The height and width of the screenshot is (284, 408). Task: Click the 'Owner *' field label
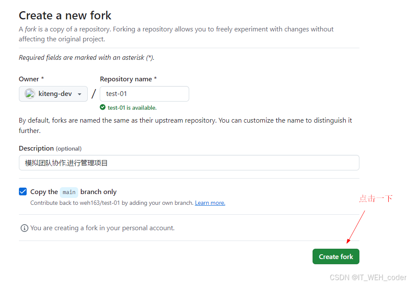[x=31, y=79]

========================================================================

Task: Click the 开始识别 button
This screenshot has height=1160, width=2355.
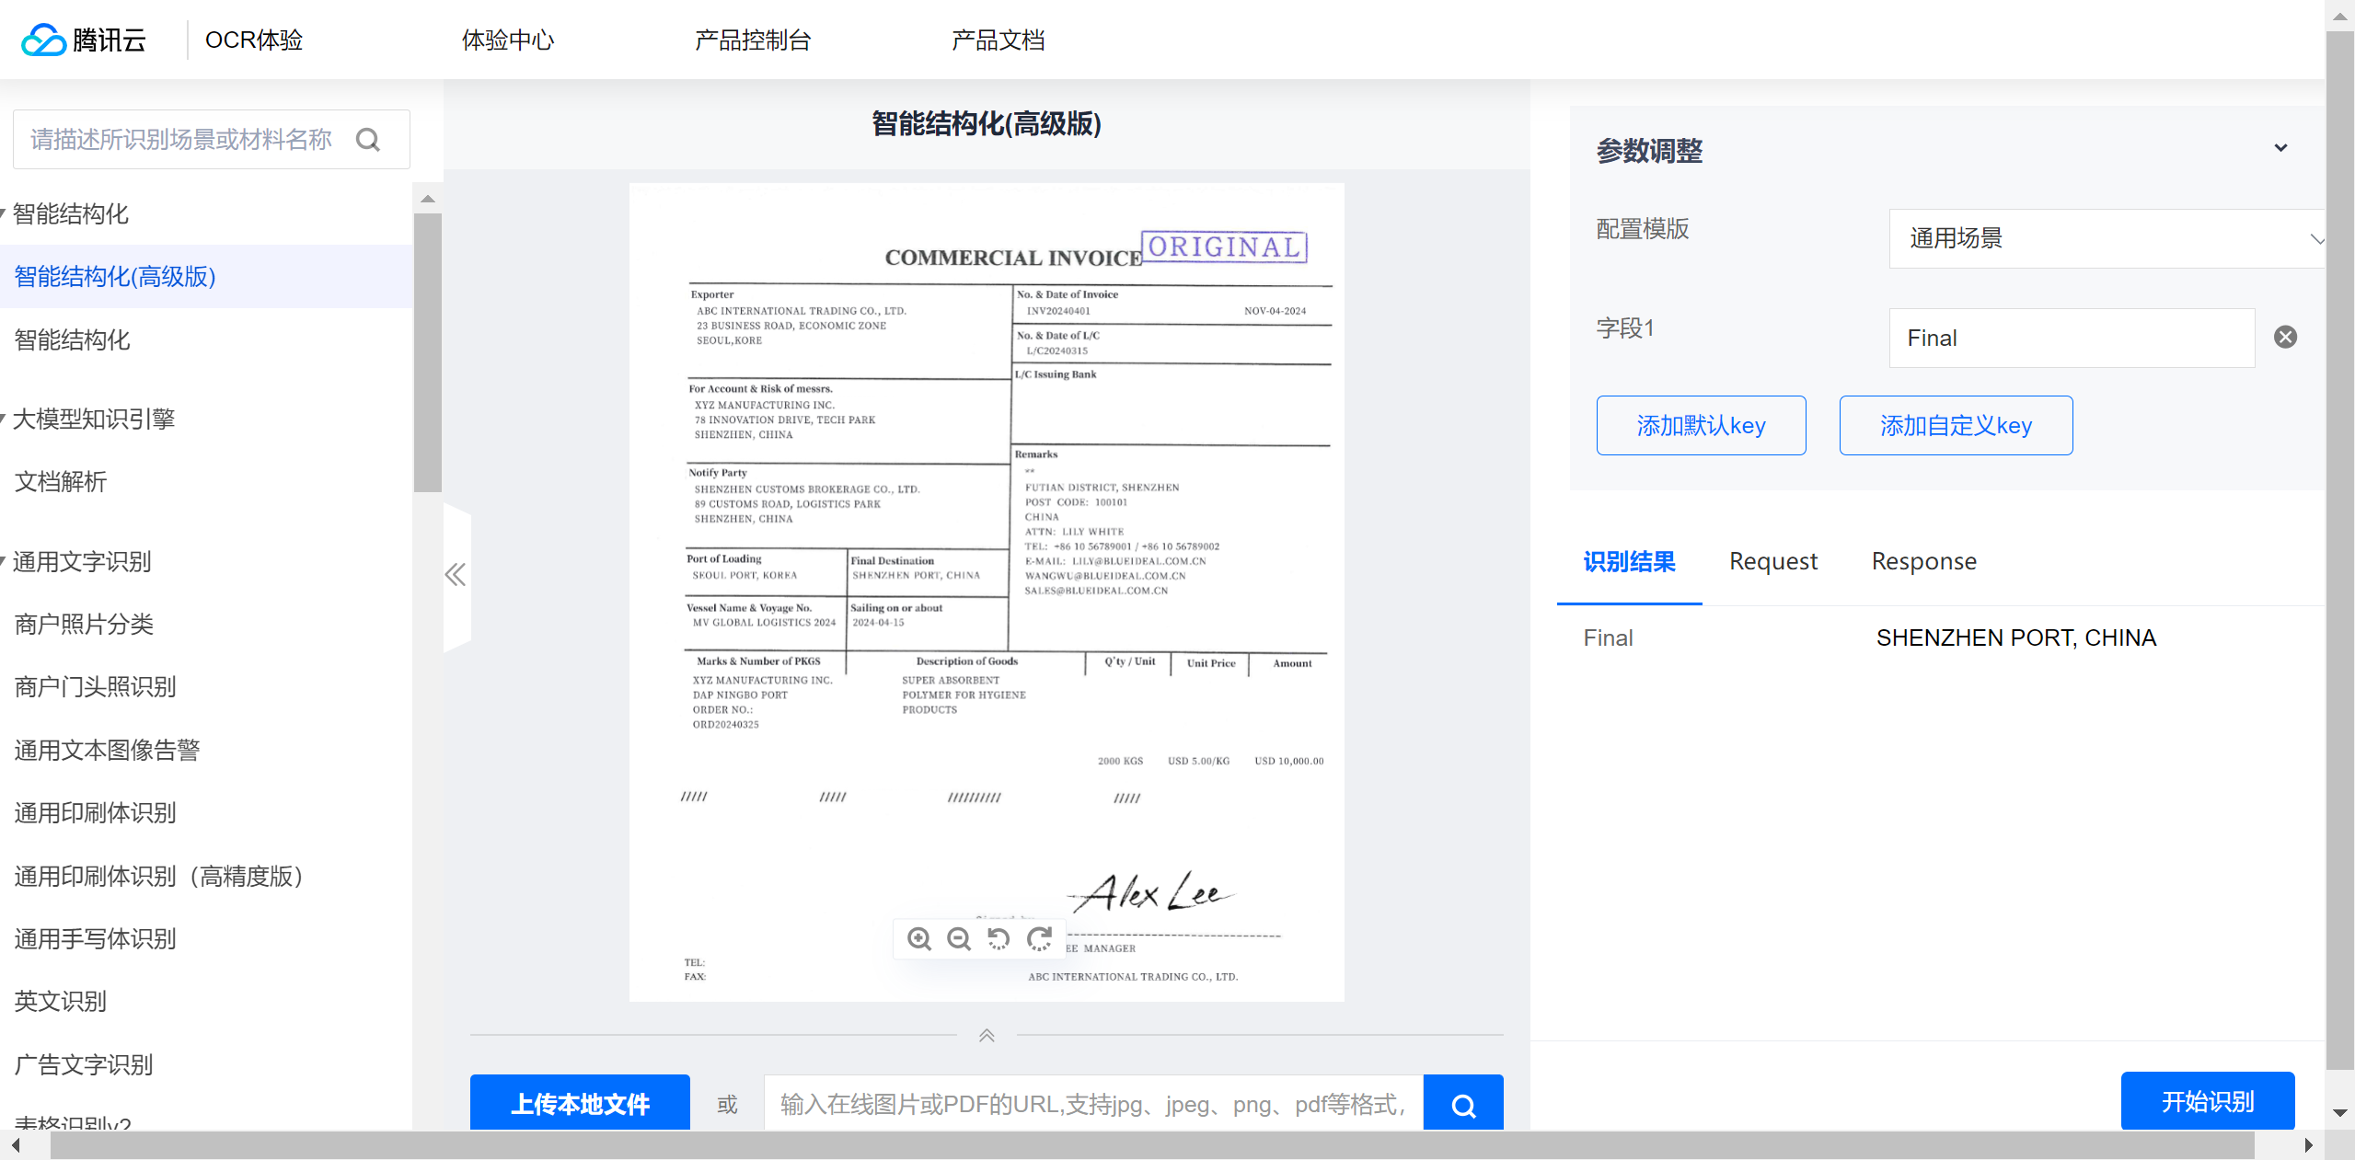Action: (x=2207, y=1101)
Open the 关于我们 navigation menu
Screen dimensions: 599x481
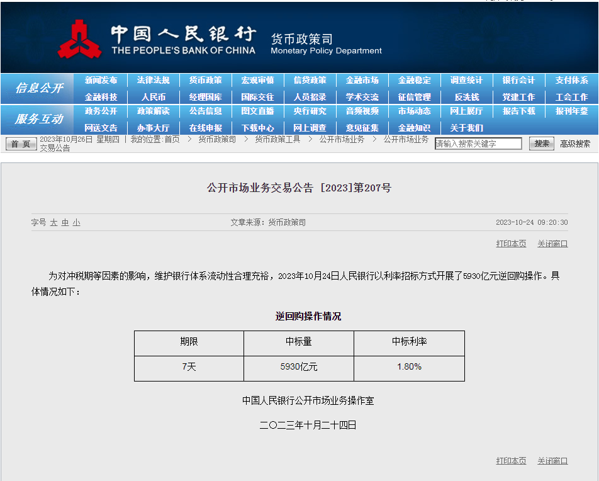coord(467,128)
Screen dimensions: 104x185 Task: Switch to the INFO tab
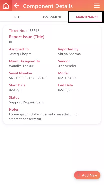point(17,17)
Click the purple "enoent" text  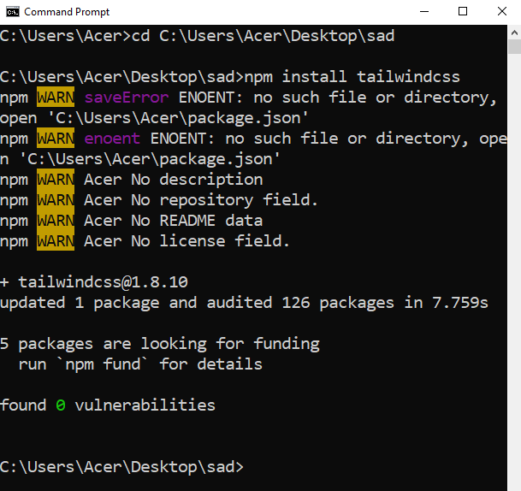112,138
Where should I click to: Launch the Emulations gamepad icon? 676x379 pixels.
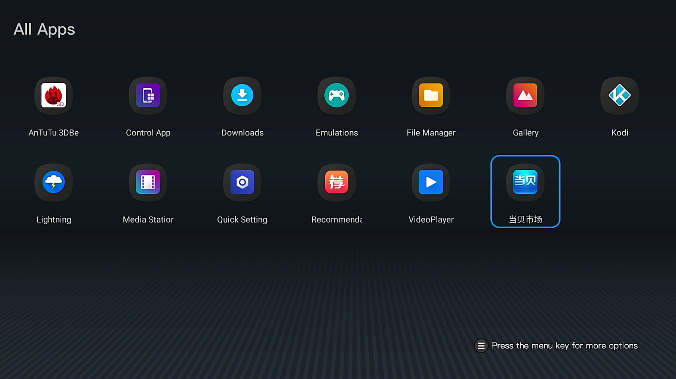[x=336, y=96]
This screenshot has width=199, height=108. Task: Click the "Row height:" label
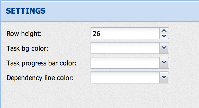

========================================================================

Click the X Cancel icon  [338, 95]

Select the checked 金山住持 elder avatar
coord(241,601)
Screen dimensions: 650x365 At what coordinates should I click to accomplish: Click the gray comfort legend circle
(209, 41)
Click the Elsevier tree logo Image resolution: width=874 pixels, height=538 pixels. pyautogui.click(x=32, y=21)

========================================================================

> [What this task involves]:
Copy the lines of the material starting at the line that contains "Where should I" and ending at the line that contains "This screenshot has width=199, height=108.", leaving out the pictures.

> [Solution]:
Where should I click to: Launch the Emulations gamepad icon? 676x379 pixels.
[x=336, y=96]
This screenshot has width=199, height=108. Task: Click the "Row height:" label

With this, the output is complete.